あくまで俺の前では思ってることを素直に口にしていいが、他所では配慮しろよということだ。
もっとも、その<他所>が今はまだビアンカのところしかないわけで、ほとんど家族みたいなものだし、何より久利生は俺より優秀で有能だ。長年、ビアンカに対して及び腰だったこと以外にケチをつける部分もない。
なにより灯にとっても久利生はあくまで<パートナー>だ。本来なら、ビアンカに続いて子供を作ってもおかしくないんだぞ。
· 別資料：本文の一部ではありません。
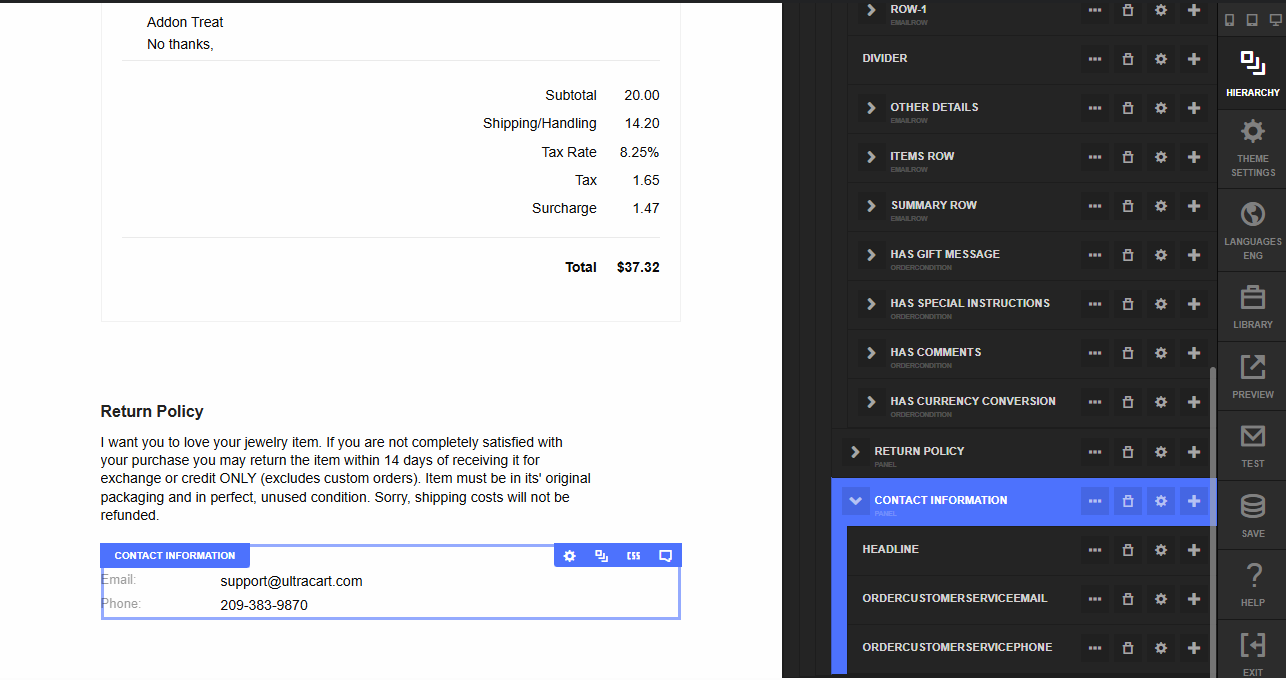The width and height of the screenshot is (1286, 680).
Task: Open the Help question mark icon
Action: [x=1252, y=585]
が、何度も言うように俺は、その辺りは灯自身に任せてる。久利生の子供が欲しいと思うならそうすればいいし、そうじゃなくただビアンカと姉妹のように振る舞いたいなら、それでもいい。好きにすればいいんだよ。
灯自身が幸せなら、俺はそれでいい。
「おはよう!」
「おはよう」
灯とルコアが挨拶すると、
「おはよう」
ビアンカが笑顔で応える。黎明に乳を与えつつ。そんなビアンカの表情は、ますます<母親>って感じになってたそうだ。
と、以上は、灯から聞いた話だ。
「ビアンカってばすっかり<お母さん>になっちゃってさ。落ち着いちゃってさ。私とは遊んでくれないんだ! ブー、ブー!!」
と、夕食の時に、タブレットで通信を繋いでいた時に、灯が口を尖らせて言った。すると、
「ごめんごめん」
ビアンカがやはり黎明に乳をやりながら苦笑い。一応、顔しか映さないようにAIにより自動調整されているが、ビアンカ自身は授乳中の姿を俺に見られるのは平気だそうだ。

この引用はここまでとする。